[What needs to be done] Count the lines below that contain the word "Datenschutzerklärung", and report only that number.
Segment Start: Listed entries
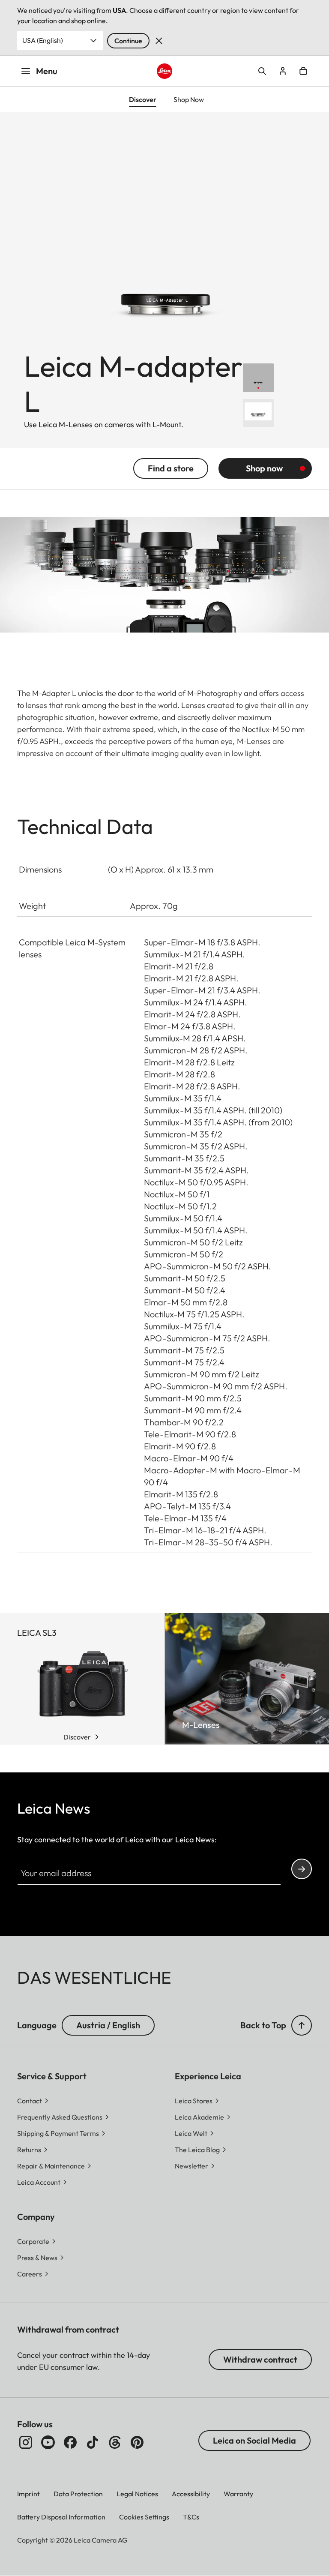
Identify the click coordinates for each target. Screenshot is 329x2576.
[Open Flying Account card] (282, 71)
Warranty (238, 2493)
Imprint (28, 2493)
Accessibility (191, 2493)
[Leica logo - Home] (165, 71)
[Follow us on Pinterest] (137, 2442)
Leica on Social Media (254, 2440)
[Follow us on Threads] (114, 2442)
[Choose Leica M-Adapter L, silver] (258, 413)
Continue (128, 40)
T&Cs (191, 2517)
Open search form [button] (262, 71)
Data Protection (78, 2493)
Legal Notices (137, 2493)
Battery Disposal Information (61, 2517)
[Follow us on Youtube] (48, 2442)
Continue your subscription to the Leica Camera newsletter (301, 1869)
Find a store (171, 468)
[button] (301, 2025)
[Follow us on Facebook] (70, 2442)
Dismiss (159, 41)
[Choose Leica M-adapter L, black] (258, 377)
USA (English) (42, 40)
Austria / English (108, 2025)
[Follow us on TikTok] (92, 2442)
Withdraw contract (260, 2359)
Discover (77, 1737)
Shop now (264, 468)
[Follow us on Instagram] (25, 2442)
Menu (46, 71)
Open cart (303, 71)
Segment End: Listed entries
Segment Start: Listed entries
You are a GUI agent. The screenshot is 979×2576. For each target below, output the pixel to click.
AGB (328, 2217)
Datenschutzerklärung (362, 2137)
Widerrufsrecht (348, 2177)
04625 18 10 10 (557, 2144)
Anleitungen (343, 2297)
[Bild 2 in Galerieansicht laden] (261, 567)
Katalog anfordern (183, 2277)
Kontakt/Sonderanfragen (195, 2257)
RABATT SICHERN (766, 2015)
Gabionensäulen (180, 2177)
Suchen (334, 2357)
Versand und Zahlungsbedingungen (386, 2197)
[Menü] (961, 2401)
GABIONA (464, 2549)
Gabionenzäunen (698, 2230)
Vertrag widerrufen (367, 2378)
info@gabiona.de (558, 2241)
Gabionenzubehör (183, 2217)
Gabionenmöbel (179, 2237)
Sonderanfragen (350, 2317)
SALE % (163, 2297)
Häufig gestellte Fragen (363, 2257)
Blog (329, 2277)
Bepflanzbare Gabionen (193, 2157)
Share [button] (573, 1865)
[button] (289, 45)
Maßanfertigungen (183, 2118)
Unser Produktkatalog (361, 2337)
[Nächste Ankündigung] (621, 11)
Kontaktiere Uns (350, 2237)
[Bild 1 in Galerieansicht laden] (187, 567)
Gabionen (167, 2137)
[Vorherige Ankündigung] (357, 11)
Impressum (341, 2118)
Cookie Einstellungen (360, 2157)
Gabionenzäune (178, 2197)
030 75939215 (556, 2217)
Segment End: Listed entries
Segment Start: Listed entries
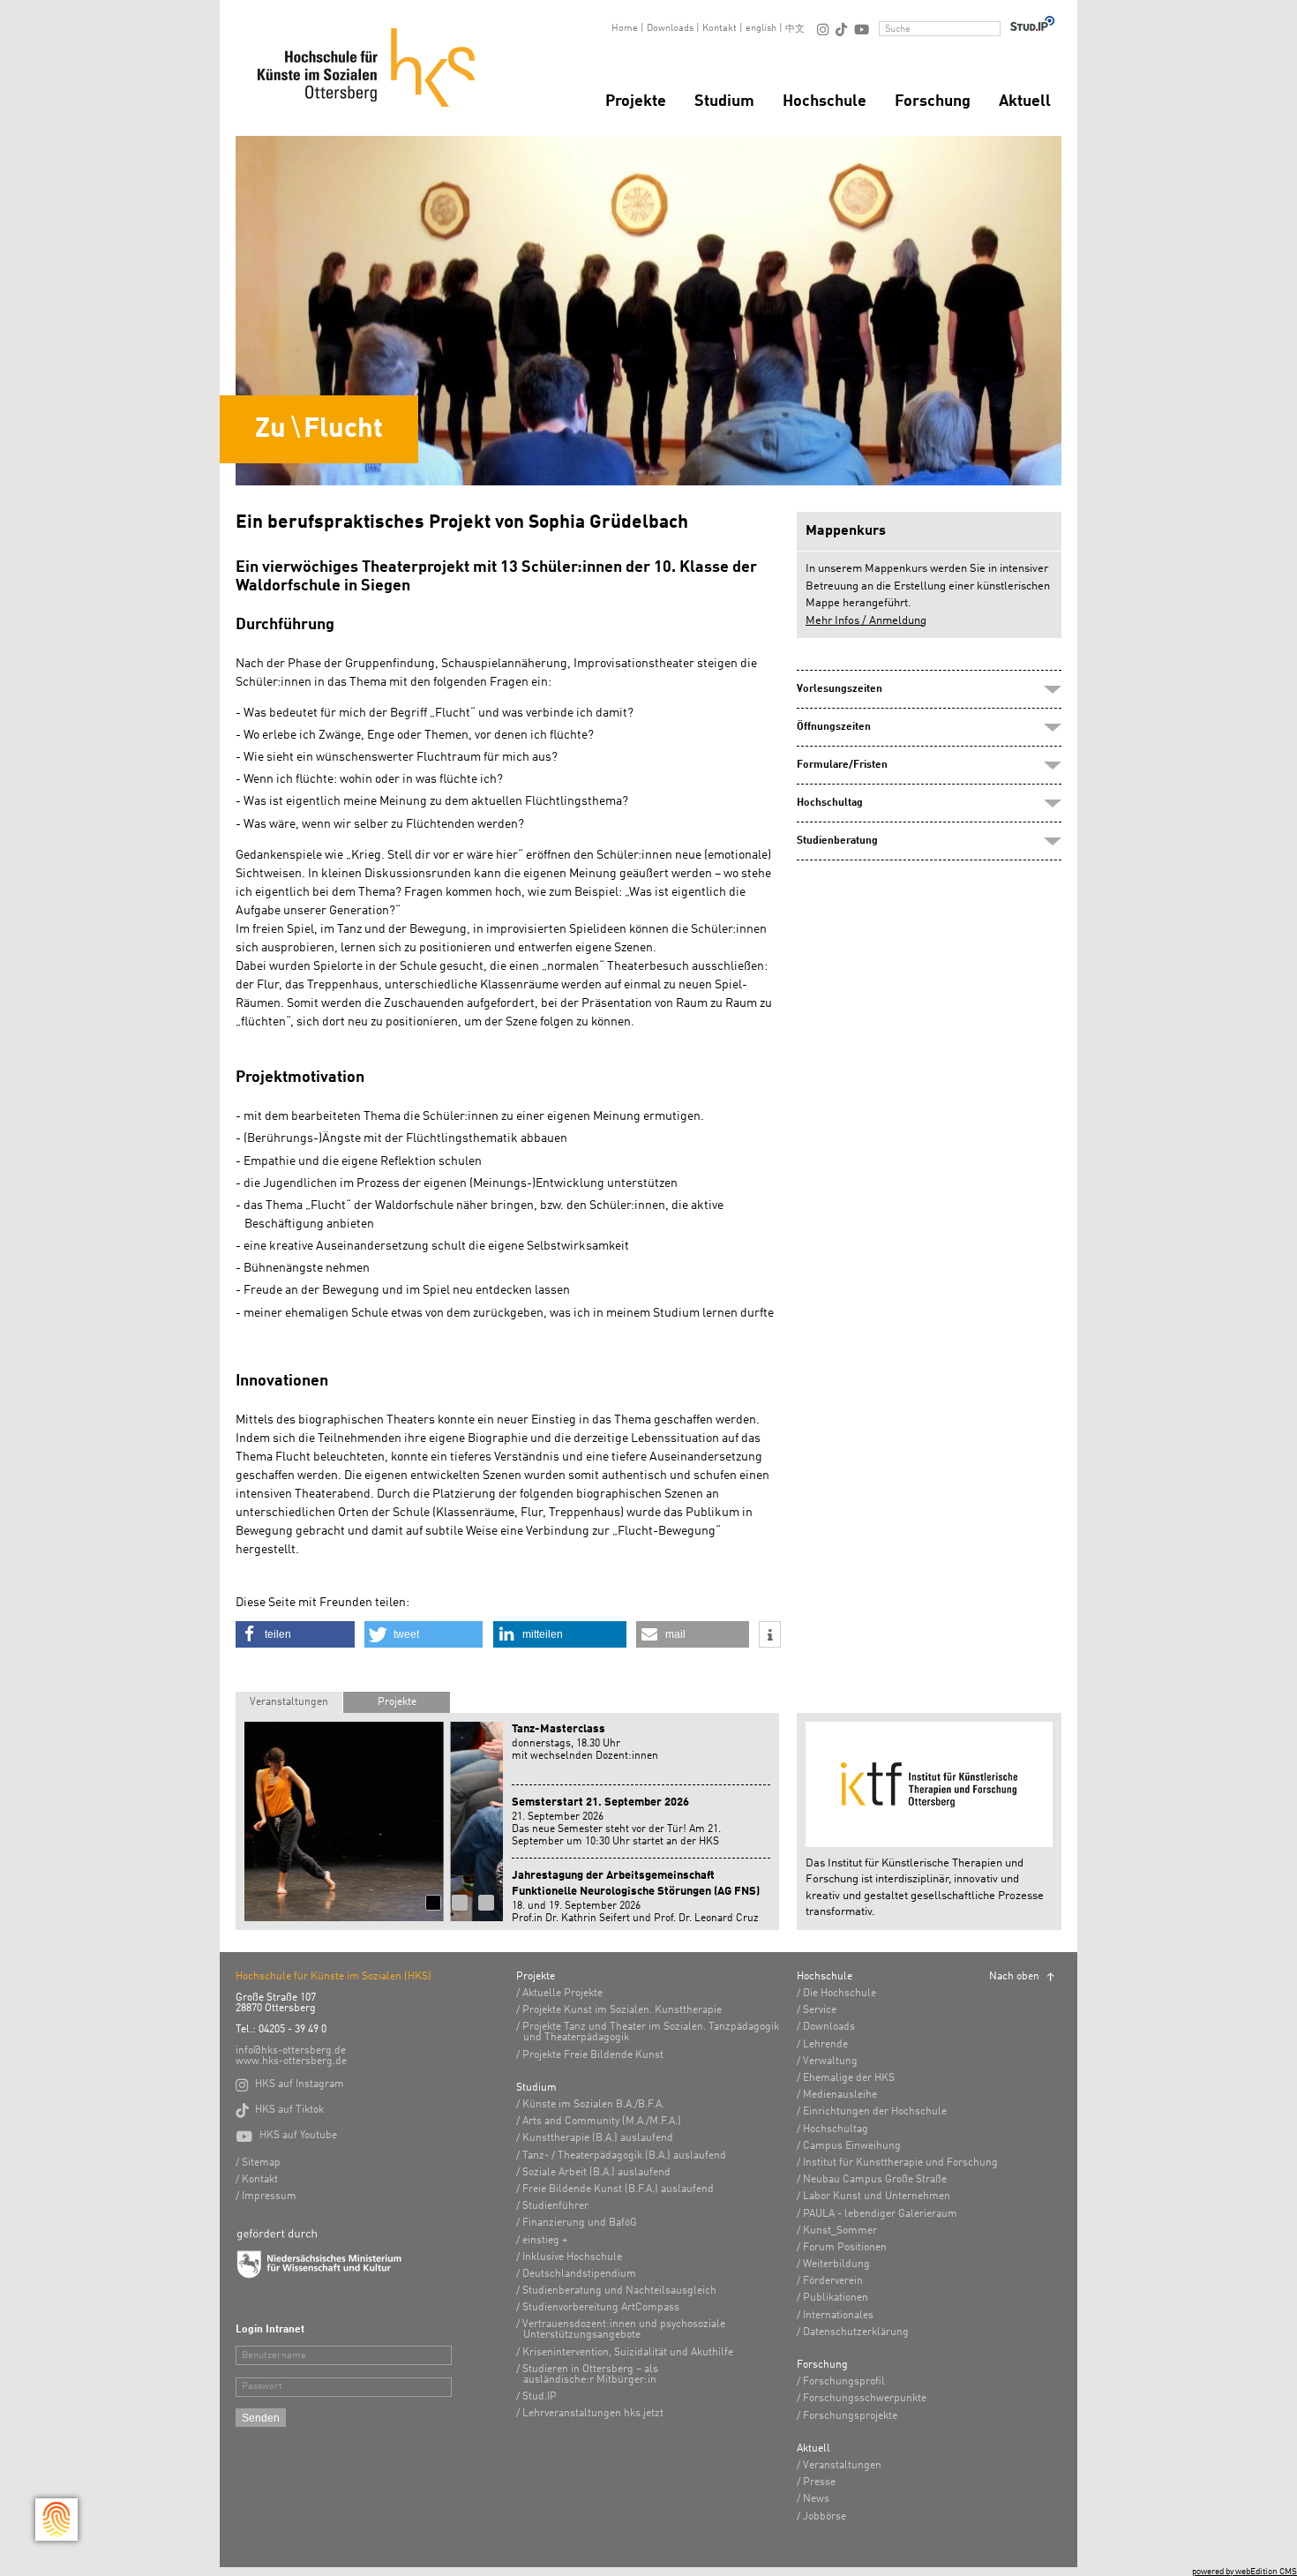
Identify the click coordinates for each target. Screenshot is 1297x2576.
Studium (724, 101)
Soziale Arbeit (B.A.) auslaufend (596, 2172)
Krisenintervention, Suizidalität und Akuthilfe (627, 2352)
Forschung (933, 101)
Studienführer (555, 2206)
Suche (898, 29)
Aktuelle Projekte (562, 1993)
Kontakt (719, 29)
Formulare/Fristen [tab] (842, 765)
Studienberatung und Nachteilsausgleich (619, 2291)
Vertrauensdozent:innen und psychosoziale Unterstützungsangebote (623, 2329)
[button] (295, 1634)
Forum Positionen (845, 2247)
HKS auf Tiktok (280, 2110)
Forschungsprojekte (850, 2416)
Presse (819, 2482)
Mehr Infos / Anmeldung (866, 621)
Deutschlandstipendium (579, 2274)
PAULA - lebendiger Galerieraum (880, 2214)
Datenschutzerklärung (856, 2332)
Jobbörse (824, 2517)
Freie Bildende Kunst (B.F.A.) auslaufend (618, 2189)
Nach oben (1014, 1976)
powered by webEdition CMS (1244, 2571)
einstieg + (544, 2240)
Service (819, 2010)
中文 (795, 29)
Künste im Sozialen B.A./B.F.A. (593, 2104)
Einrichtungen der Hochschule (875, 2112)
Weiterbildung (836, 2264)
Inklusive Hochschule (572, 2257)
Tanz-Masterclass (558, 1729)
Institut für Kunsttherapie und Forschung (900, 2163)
Segment End: Listed entries
[Expected answer] 2